Nurture your social media

Don’t let yourself slack on social media during the busy season. Plenty of customers will turn to social media sites for quick access to information about your business. Take a few minutes to check your business pages on Google, Yelp and other directories to be sure your address and holiday hours are correct. Updating your graphics with a festive touch will alert customers you are in holiday mode, and keep them on the look-out for posts about discounts and promotions. Pay attention to your mentions and tags on social media and make an effort to respond to as many as possible. Interacting with customers will help develop strong relationships. To help boost these interactions, try using posts that encourage your audience to start a conversation by asking questions that elicit a response (i.e., “What are you most excited about this holiday season?” or “What’s on your Christmas list this year?”).

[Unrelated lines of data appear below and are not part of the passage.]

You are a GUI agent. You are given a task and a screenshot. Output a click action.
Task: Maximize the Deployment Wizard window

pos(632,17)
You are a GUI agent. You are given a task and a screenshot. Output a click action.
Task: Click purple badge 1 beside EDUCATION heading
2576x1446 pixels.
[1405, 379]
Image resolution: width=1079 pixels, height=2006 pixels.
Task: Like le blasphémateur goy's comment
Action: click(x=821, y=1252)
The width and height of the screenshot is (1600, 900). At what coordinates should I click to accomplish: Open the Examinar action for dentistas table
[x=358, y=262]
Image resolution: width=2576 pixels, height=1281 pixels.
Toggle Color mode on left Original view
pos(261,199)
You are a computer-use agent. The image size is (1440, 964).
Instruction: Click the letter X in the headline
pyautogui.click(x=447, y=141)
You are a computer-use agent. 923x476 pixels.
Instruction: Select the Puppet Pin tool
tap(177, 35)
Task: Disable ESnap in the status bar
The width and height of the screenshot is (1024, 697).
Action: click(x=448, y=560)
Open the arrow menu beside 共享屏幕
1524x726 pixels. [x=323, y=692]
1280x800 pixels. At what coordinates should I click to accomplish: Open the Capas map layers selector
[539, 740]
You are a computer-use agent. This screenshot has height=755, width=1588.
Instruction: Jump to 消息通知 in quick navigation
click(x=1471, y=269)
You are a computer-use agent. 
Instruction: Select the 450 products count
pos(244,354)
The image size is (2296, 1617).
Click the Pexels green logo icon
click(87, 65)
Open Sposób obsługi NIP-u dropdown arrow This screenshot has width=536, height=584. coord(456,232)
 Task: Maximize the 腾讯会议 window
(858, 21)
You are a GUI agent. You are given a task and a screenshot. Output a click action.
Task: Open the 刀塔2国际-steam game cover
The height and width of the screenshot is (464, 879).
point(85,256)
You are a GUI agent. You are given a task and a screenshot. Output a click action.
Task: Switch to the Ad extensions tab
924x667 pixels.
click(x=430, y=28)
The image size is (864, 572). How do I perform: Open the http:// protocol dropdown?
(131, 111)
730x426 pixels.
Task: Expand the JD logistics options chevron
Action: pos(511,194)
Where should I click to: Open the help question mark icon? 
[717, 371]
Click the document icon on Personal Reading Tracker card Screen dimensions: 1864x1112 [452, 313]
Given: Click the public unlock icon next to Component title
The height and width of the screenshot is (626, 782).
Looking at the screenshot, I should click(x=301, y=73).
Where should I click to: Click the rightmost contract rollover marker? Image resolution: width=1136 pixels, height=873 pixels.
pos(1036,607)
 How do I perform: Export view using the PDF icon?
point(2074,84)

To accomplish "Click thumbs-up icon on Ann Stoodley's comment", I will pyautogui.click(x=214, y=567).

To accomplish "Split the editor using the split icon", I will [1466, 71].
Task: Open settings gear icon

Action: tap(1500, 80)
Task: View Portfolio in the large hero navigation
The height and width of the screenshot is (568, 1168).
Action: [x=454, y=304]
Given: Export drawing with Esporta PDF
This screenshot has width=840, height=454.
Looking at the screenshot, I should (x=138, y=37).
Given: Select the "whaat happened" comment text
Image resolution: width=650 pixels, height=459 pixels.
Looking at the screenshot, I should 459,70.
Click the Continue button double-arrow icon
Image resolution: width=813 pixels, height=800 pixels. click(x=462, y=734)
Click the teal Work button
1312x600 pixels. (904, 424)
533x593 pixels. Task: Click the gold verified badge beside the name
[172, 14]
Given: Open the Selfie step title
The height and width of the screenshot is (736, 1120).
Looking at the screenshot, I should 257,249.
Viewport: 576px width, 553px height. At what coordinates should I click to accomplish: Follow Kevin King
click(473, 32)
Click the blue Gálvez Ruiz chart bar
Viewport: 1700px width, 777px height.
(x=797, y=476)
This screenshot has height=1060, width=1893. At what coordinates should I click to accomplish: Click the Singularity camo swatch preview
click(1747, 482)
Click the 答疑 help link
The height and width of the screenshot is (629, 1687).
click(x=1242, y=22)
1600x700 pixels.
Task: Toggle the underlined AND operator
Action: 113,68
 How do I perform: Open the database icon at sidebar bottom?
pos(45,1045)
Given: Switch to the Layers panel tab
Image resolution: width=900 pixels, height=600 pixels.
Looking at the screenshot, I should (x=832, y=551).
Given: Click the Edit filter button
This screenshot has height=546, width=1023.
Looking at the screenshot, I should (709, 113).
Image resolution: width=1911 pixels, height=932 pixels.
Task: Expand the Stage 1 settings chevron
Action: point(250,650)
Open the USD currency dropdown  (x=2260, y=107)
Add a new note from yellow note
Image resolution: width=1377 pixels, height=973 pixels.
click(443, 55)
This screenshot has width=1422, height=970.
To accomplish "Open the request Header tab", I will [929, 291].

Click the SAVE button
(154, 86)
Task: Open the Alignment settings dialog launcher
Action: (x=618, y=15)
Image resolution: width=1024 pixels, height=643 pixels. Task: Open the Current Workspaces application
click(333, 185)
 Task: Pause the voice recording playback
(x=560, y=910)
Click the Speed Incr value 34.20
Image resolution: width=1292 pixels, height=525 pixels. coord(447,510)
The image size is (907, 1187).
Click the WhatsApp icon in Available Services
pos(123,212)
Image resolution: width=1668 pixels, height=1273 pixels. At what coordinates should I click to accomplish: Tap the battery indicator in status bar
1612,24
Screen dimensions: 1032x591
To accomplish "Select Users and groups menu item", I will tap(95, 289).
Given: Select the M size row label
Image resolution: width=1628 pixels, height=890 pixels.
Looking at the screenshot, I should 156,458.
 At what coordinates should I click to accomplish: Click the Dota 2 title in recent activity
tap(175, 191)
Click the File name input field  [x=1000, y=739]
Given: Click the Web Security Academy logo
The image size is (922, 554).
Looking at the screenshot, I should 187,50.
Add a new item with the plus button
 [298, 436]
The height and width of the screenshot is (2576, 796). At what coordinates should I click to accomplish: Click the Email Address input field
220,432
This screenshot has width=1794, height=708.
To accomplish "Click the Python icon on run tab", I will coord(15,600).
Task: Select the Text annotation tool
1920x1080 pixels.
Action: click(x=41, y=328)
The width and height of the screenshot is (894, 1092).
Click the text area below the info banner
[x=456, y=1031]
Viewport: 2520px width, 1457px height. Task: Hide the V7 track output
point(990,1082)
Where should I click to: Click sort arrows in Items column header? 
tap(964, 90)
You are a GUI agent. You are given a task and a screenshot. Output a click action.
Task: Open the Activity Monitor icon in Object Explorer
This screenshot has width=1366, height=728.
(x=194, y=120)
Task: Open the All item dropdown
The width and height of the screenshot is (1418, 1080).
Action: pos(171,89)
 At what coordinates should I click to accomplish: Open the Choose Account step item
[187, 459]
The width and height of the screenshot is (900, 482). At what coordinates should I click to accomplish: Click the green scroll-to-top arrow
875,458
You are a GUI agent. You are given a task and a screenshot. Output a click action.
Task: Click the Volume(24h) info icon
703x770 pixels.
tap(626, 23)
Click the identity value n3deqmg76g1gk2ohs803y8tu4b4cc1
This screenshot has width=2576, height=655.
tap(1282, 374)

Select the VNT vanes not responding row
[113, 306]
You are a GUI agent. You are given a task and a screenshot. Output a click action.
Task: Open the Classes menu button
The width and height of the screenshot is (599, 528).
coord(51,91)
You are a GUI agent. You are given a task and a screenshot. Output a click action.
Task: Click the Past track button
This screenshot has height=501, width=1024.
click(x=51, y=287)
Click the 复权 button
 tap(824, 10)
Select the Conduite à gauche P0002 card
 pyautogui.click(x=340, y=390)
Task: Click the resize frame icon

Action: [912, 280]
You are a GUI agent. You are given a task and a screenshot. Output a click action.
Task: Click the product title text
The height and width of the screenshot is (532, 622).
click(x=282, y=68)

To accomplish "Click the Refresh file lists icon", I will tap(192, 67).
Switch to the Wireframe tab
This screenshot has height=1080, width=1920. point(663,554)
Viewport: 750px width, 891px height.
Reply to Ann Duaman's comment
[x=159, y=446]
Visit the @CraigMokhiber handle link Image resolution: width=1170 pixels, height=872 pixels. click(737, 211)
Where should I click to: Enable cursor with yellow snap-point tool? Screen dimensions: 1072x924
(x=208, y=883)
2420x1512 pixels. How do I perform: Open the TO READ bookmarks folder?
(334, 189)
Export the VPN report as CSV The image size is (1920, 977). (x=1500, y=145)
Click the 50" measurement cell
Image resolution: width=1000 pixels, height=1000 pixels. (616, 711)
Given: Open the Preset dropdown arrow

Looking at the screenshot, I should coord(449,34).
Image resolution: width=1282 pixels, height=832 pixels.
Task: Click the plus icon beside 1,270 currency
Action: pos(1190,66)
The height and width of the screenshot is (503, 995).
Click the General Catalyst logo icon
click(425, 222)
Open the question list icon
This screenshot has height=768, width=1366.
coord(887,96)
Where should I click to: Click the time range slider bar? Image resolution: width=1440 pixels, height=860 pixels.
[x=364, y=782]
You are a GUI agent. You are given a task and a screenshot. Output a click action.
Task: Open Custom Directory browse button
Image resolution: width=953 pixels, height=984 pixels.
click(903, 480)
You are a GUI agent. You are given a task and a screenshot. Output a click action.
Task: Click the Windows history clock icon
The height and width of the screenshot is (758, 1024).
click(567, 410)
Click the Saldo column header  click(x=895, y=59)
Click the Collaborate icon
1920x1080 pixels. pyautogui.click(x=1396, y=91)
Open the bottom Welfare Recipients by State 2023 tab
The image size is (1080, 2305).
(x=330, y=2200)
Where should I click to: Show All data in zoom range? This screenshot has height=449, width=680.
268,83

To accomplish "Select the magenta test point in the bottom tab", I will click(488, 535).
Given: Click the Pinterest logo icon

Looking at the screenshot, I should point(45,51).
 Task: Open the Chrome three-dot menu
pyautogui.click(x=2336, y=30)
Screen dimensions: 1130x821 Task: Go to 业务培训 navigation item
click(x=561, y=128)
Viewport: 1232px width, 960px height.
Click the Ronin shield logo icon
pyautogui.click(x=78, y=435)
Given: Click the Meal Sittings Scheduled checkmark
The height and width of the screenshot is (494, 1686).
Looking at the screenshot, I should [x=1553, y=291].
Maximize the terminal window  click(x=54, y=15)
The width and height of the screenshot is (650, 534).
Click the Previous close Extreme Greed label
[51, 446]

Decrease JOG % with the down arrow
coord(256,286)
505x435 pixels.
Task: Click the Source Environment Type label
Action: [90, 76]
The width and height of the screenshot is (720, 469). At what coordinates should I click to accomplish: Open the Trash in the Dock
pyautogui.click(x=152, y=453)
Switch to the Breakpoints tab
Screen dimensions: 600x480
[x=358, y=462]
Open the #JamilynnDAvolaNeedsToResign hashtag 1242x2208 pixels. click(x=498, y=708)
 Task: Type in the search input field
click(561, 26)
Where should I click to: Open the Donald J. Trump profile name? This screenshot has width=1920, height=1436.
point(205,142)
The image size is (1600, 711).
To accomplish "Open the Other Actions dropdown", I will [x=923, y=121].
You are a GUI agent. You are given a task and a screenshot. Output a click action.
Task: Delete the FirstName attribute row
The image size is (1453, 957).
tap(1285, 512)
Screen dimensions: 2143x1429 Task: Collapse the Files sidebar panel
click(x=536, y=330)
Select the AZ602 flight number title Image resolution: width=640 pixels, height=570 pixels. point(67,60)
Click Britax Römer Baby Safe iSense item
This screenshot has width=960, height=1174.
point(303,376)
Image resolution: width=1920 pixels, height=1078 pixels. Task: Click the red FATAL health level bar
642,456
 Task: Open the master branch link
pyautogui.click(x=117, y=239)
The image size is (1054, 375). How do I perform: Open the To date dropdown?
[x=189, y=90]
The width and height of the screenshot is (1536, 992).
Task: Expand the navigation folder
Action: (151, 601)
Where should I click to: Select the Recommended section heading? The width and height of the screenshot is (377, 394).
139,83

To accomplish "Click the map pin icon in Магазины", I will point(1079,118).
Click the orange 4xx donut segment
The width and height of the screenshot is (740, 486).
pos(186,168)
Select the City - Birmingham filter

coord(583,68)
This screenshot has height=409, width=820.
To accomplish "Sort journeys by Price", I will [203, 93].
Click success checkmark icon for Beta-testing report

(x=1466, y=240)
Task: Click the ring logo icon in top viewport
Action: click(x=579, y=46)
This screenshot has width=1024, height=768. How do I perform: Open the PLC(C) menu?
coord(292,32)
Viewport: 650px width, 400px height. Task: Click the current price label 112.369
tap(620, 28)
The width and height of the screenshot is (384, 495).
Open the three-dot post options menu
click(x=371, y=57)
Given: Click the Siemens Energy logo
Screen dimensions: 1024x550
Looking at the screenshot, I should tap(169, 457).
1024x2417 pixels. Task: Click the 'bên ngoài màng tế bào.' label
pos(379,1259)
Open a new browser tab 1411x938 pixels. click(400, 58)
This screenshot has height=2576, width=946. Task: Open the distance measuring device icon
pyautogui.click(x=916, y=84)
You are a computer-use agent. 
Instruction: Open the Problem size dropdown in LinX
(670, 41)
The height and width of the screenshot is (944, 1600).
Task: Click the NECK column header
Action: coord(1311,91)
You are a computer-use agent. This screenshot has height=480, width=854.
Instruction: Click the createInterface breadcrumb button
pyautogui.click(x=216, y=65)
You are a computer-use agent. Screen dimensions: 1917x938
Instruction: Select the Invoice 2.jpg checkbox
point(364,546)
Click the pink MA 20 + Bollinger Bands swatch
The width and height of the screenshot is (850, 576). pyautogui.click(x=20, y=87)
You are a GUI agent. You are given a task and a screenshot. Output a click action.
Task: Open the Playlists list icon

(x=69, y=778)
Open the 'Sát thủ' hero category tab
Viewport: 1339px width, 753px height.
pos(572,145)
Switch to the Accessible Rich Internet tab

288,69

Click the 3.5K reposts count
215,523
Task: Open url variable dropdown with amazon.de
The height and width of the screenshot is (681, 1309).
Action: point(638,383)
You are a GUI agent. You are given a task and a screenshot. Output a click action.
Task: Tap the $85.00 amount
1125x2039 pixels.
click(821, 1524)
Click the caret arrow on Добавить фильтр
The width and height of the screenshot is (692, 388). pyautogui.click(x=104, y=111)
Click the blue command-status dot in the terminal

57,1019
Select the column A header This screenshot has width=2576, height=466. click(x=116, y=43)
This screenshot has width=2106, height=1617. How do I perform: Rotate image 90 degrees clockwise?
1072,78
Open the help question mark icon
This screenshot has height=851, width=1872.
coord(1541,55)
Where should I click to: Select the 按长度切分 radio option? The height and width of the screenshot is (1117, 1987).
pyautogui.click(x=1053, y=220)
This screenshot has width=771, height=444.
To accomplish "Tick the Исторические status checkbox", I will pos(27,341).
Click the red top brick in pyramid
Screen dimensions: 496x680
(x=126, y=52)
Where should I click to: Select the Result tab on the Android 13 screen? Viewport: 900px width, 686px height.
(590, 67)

Prepare the brick and mortar

Decorate, decorate, decorate! Nobody wants to shop in a place that looks like it’s run by the Grinch. Plus, the holiday charm will help shoppers get into spending mode. Be sure to define the work schedules for your employees well ahead of time, and hire extra help if necessary. Don’t overlook especially busy days such as Black Friday, Small Business Saturday, and the days before and after Christmas when finalizing shifts. Scheduling can be tricky with seasonal travel, and you don’t need the extra stress of employees not being available to fill their shifts. Give advance notice to your customers if you will be adjusting your hours between Thanksgiving and Christmas as well.

Be the host with the most

Hosting a holiday event is a fun opportunity to increase awareness of your small business for the shopping season. Promote a special evening for customers offering accelerated discounts, food, and a little bubbly to bring on the holiday spirit. If you include a giveaway at the end of the night, you get the opportunity to acquire new emails for your holiday campaigns by having customers fill out tickers to enter. Fronting the extra money for an event can be scary, but the increased traffic, brand loyalty, and email acquisition gained is sure to pay off in the end.

Compare and compete

You can count on your customers doing their research, and you should, too. Don’t waste your time with a 5% discount. Shoppers want to be spoiled, so make sure your pricing is competitive within your market. Generally, it is more profitable to give higher discounts on individual items than on storewide sales. Also, offering additional luxuries is a great way to give your small business a leg up on the competition, such as in store pick up and gift wrapping. You will want to compare your return policy to other businesses’ in your market. If you only offer store credit while a competitor offers cash returns, you may be driving consumers in the wrong direction.

Remember to keep records of your holiday sales, inventory levels, and high performing campaigns to utilize for next season. The holidays are a wonderful time to be a small business, so have fun with them!